Possible role of the NLRP3 inflammasome and the gut-brain axis in multiple sclerosis-related depression

Multiple sclerosis (MS) is an autoimmune and demyelinating disease of the central nervous system that results from complex interactions between genetic and environmental determinants. Patients with MS exhibit a high risk of depression, however, the exact pathomechanisms remain largely unknown. It is becoming widely accepted that the gut-brain axis (GBA) disorders may exert an influence on neuroinflammation and psychiatric symptoms, including so-called MS-related depression. The element suggested as a bridge between intestinal disorders, depression, and MS is an inflammatory response with the central role of the NLR family pyrin domain containing 3 (NLRP3) inflammasome. The pro-inflammatory activity of effector cytokines of the NLRP3 inflammasome forms the hypothesis that it is actively involved in the development of inflammatory and autoimmune diseases.
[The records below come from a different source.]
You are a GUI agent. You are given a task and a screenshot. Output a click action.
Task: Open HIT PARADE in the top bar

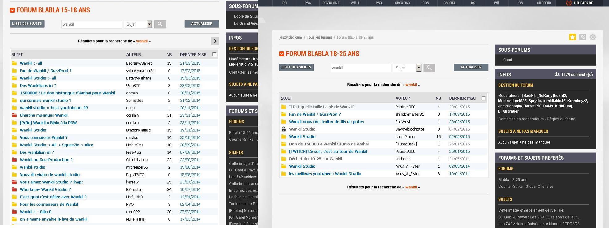(579, 3)
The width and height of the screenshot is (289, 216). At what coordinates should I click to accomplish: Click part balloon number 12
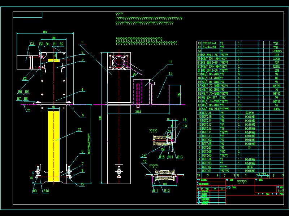point(171,73)
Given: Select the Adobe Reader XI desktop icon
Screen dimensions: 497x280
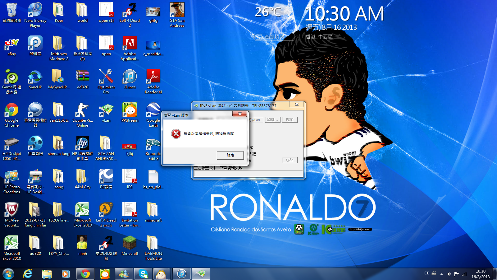Looking at the screenshot, I should point(153,77).
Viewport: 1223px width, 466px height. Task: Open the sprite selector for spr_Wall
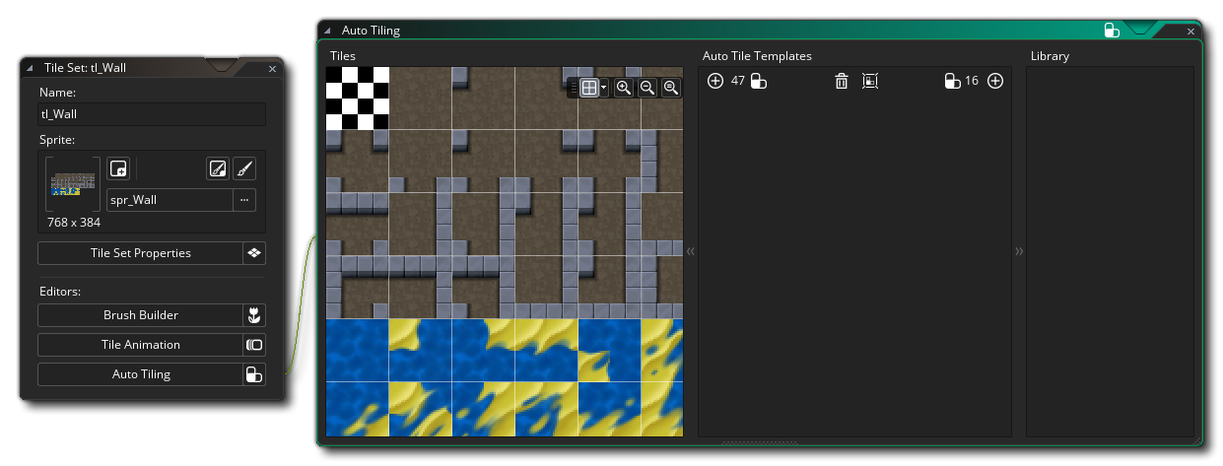click(243, 200)
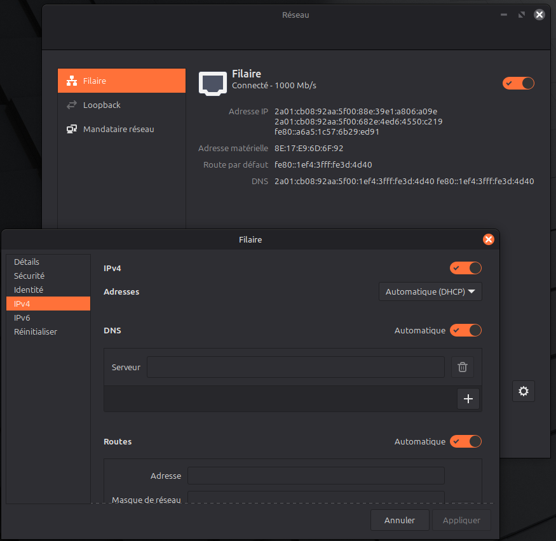Open the Automatique (DHCP) addresses dropdown
Screen dimensions: 556x541
[430, 292]
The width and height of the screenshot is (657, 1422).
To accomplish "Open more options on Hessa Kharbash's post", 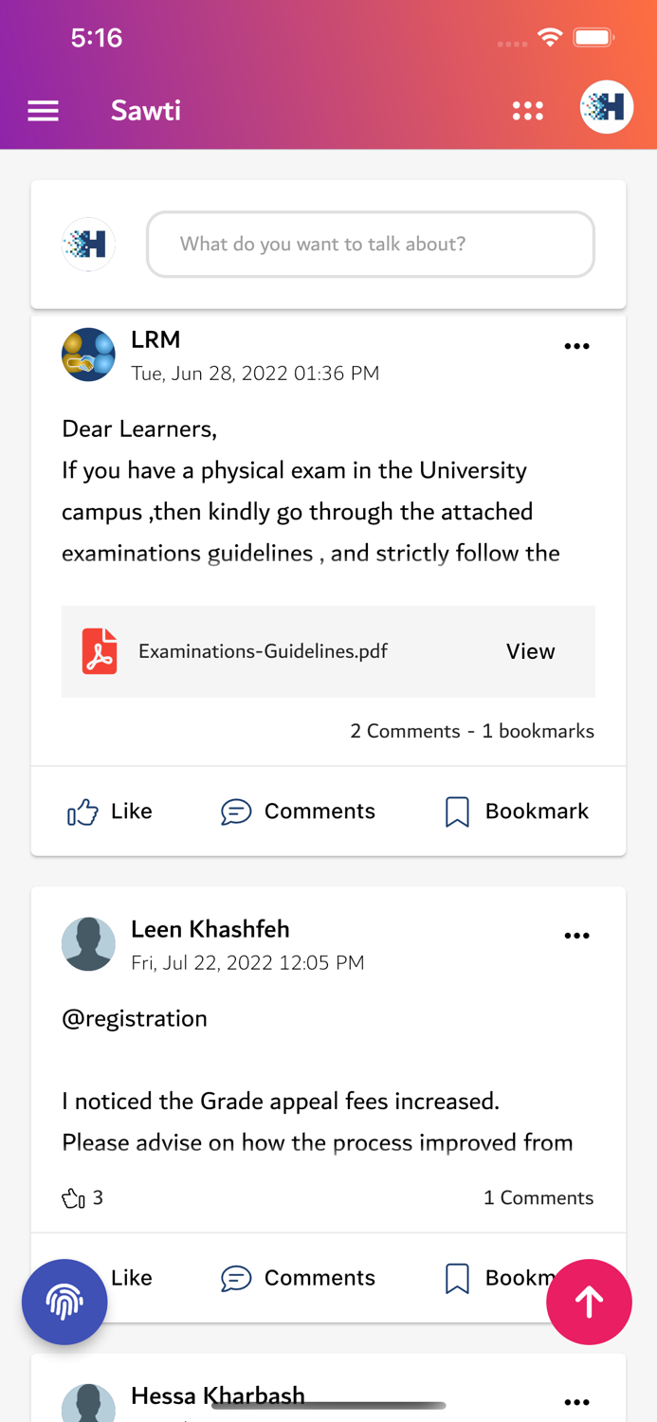I will click(576, 1402).
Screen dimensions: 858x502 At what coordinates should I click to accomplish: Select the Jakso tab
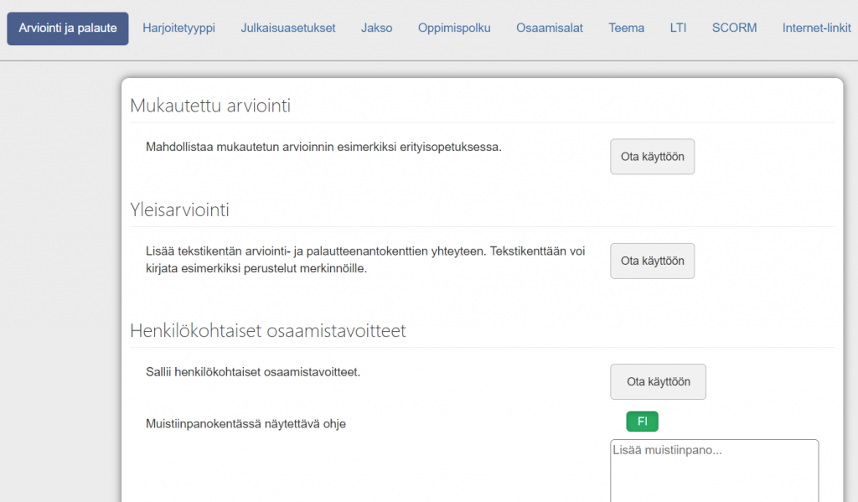[x=376, y=28]
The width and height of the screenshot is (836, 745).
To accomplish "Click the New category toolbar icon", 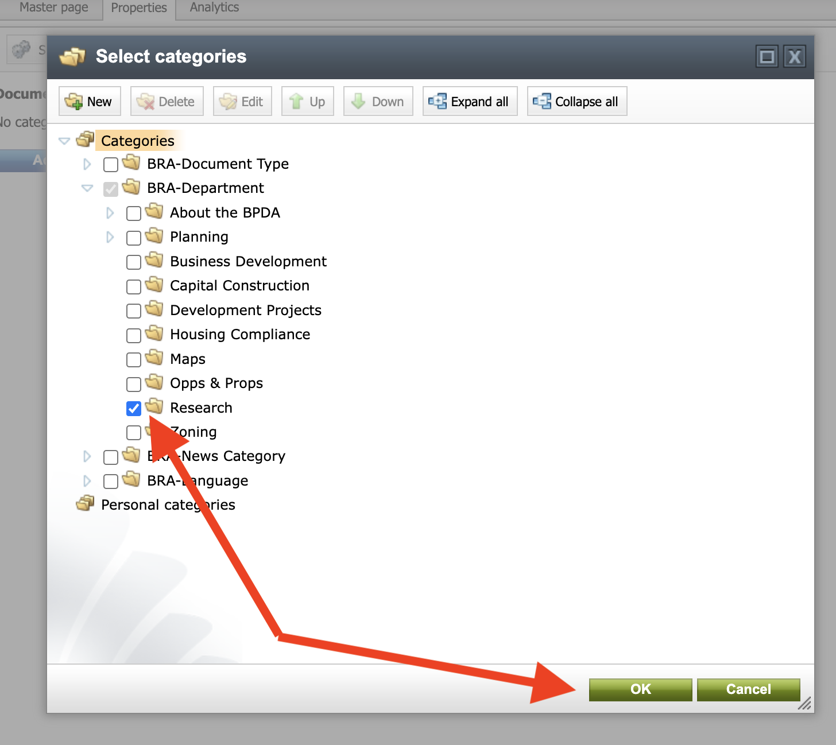I will tap(74, 102).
Despite extensive reviews considering the possible origins of MS-related depression, its complex pathophysiology prevents any easy determination of its underlying mechanisms. This paper aims to discuss molecular mechanisms related to the GBA axis that can mediate dysbiosis, intestinal barrier dysfunction, disruption of blood-brain barrier integrity, neuroinflammation, and subsequent manifestation of MS-related major depressive disorder.